**Prompt**
Output, exactly and in full, only the lines from the one containing "Given: Click the envelope notifications icon" to the last line of the data. Pictures should not appear.

+++ Records for processing

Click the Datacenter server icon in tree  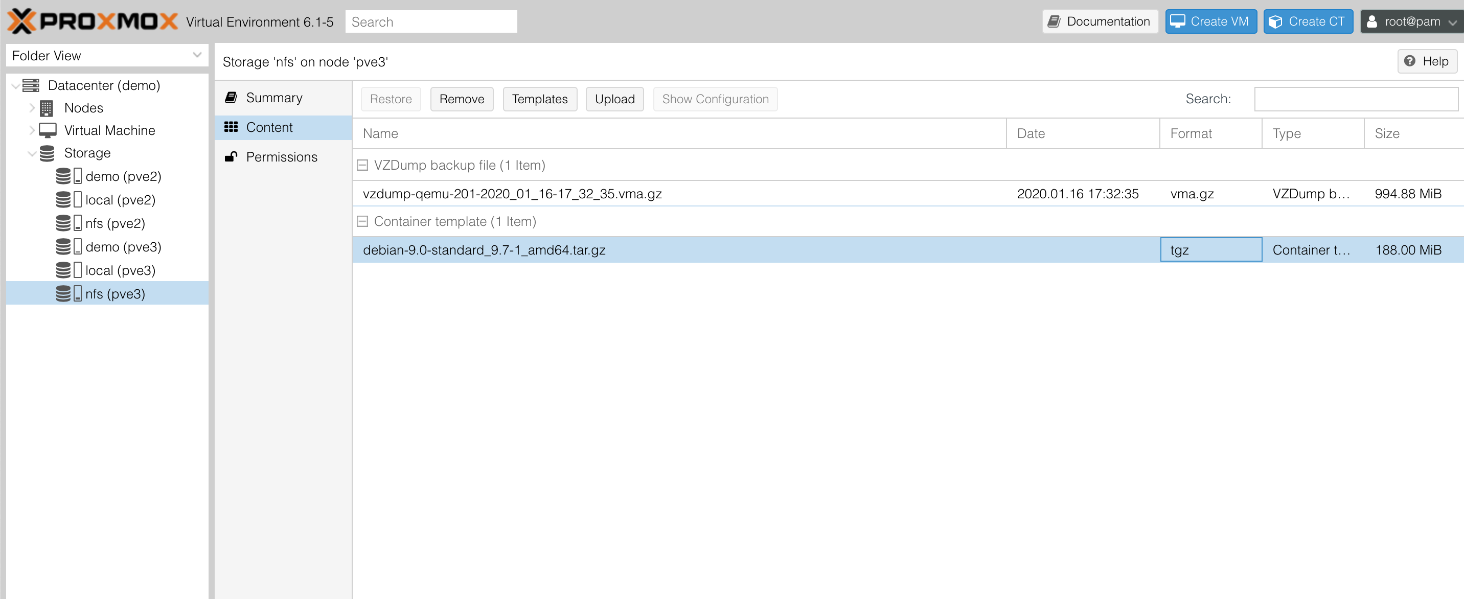pyautogui.click(x=31, y=85)
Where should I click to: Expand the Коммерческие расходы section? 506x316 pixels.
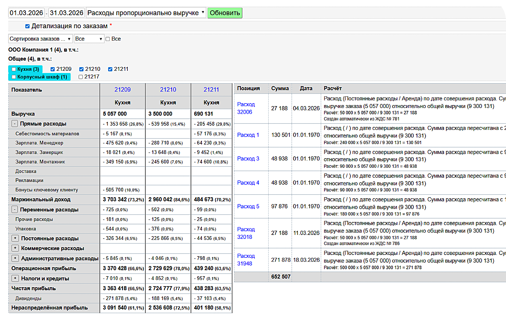(15, 248)
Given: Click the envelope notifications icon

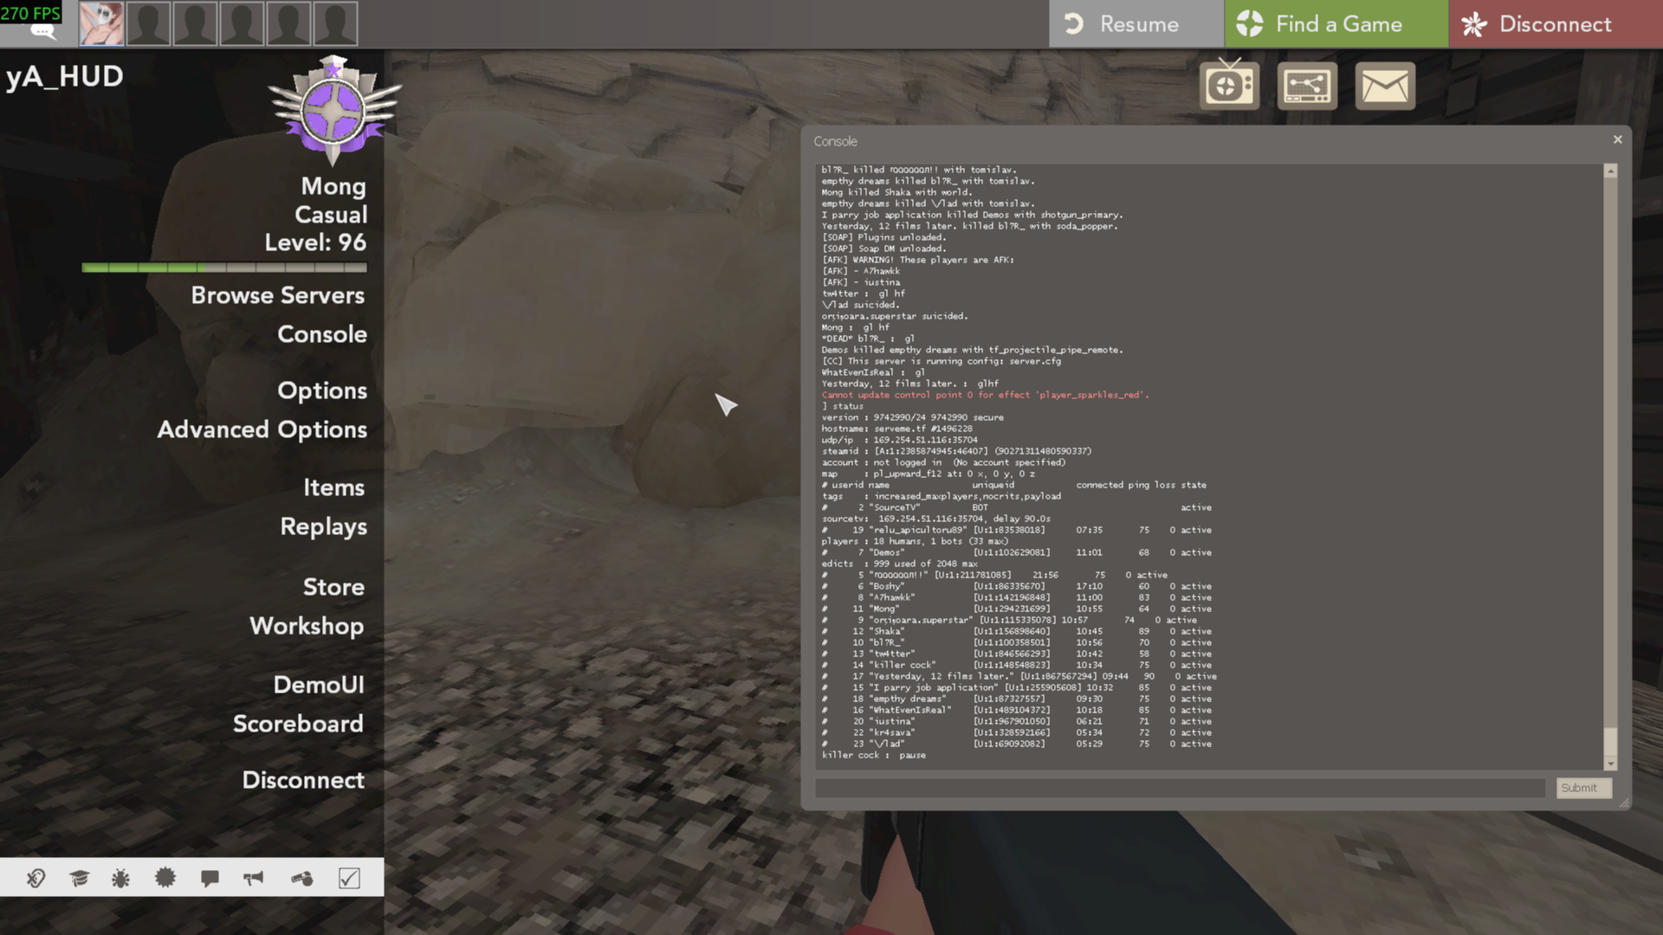Looking at the screenshot, I should [x=1384, y=86].
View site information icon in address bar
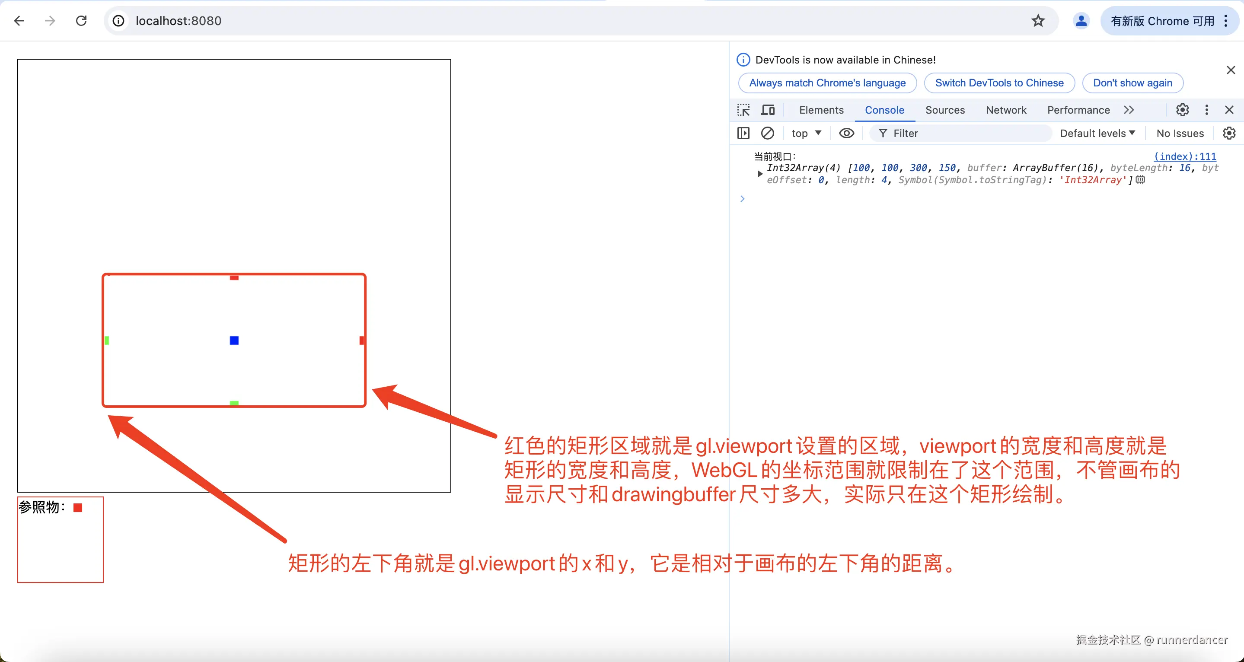This screenshot has width=1244, height=662. (118, 21)
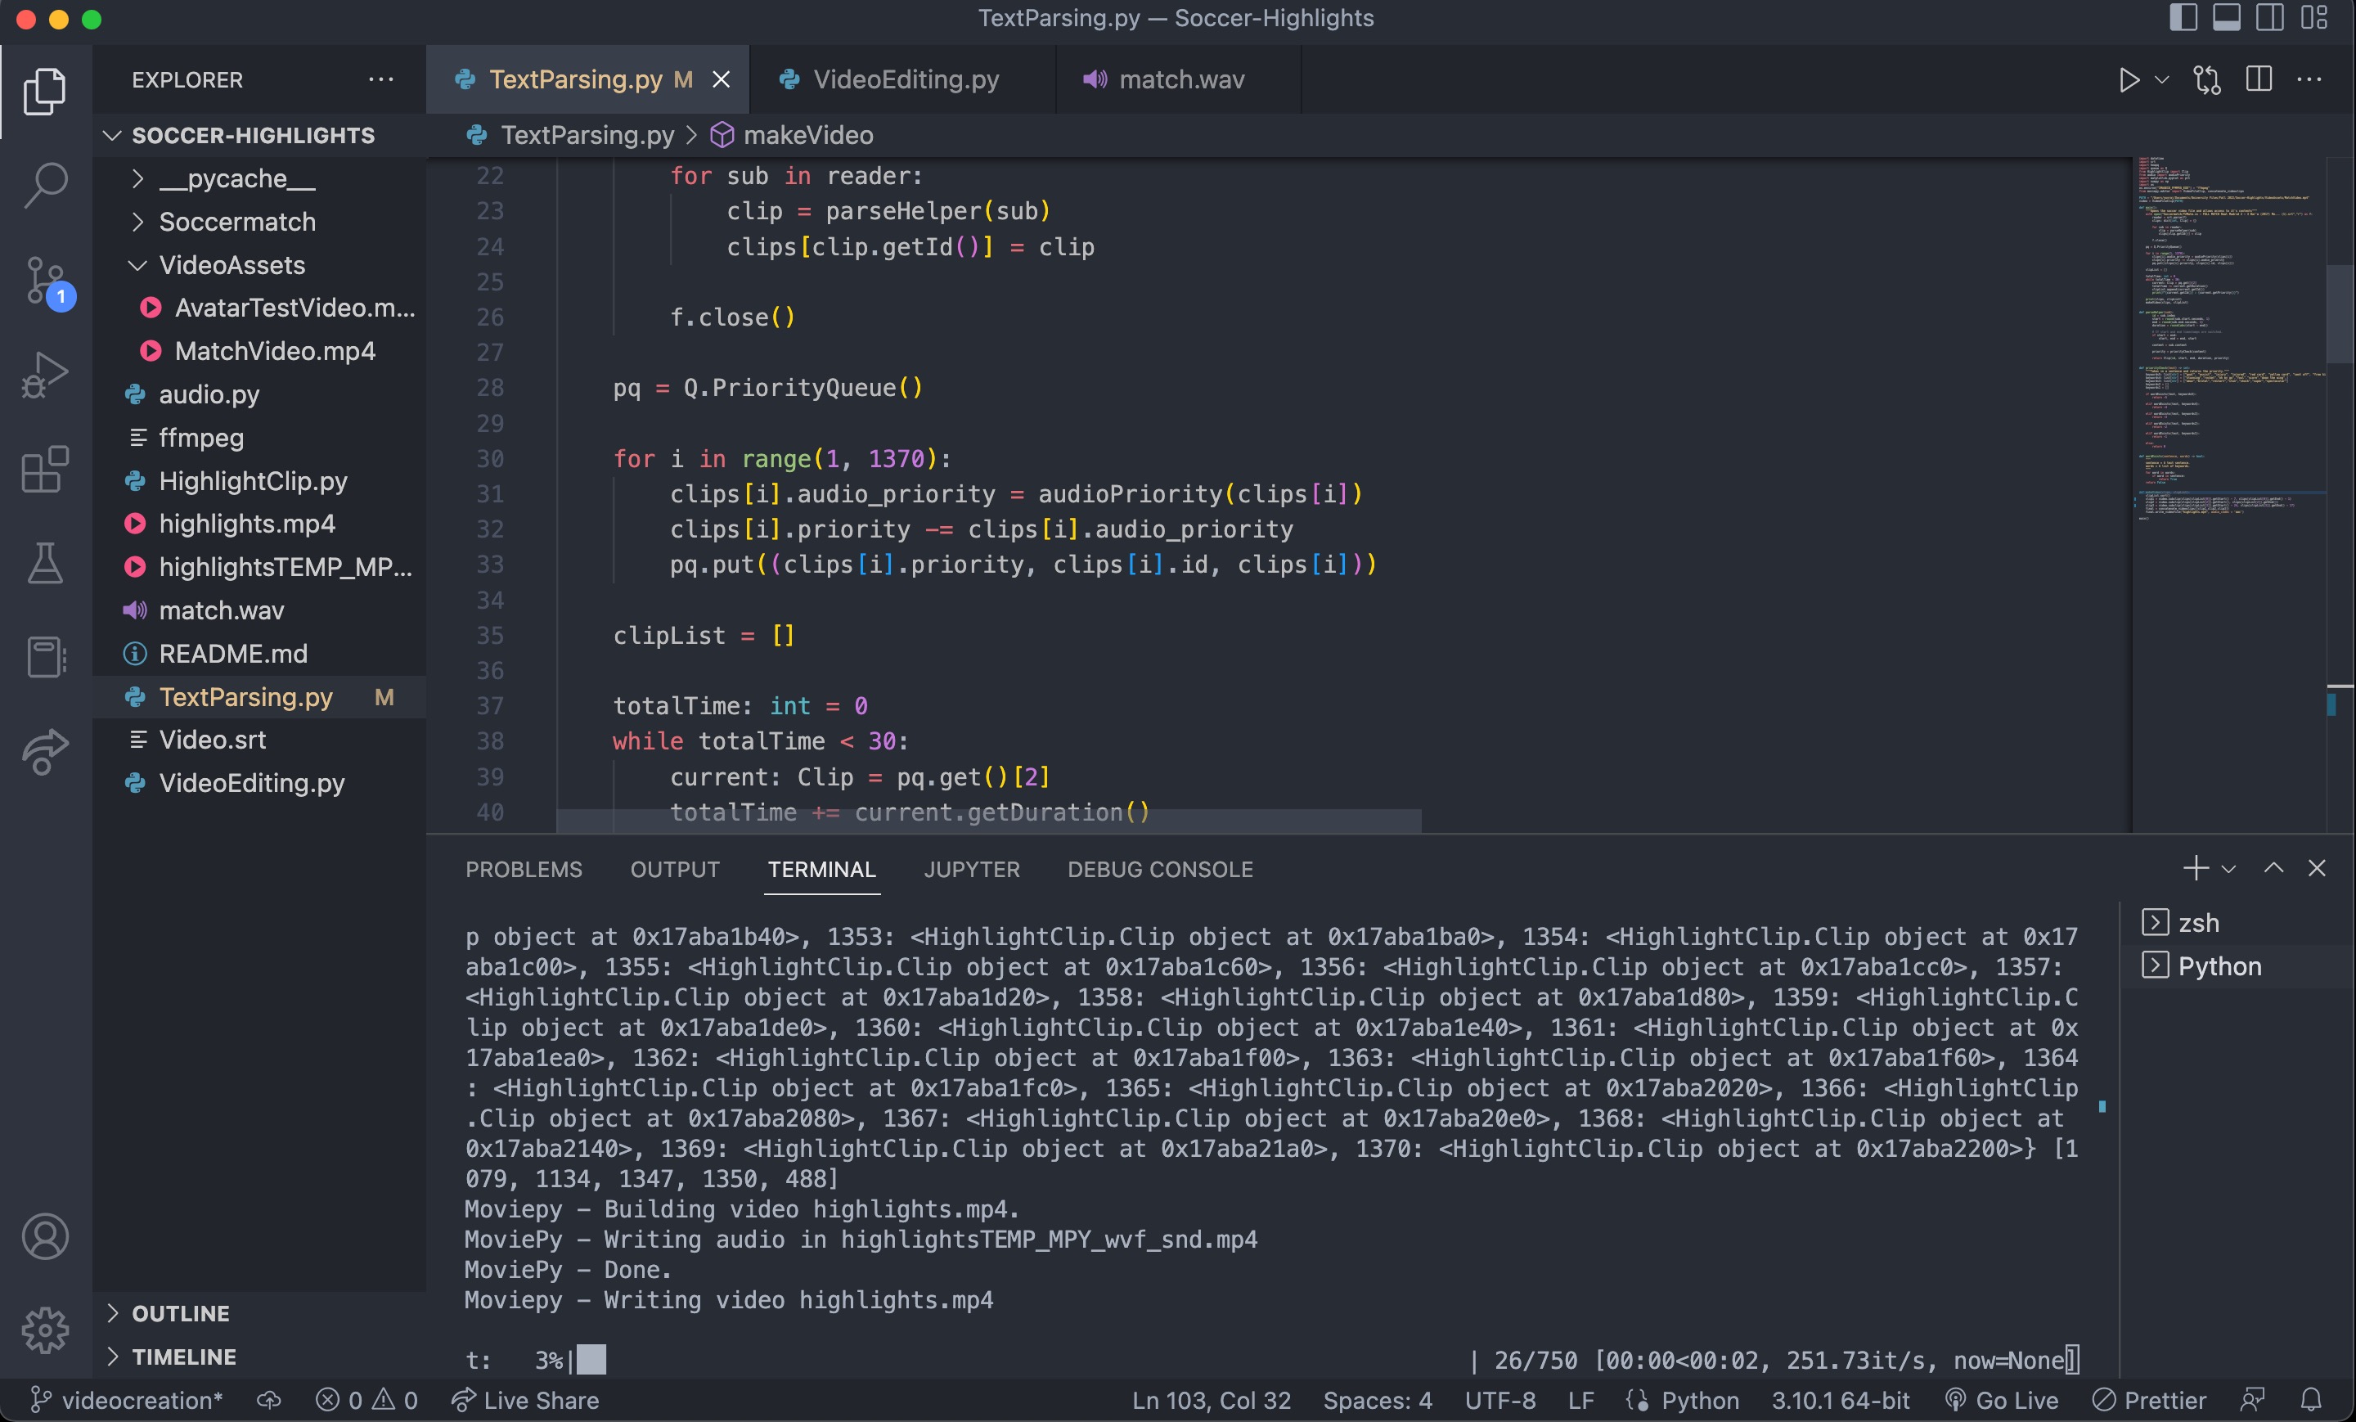Toggle secondary sidebar in title bar
The image size is (2356, 1422).
(2270, 18)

++++++

**The answer**
Given: Click the envelope notifications icon

Looking at the screenshot, I should [x=1384, y=86].
View site information icon in address bar
This screenshot has width=1244, height=662. (118, 21)
Toggle secondary sidebar in title bar
The image size is (2356, 1422).
(2270, 18)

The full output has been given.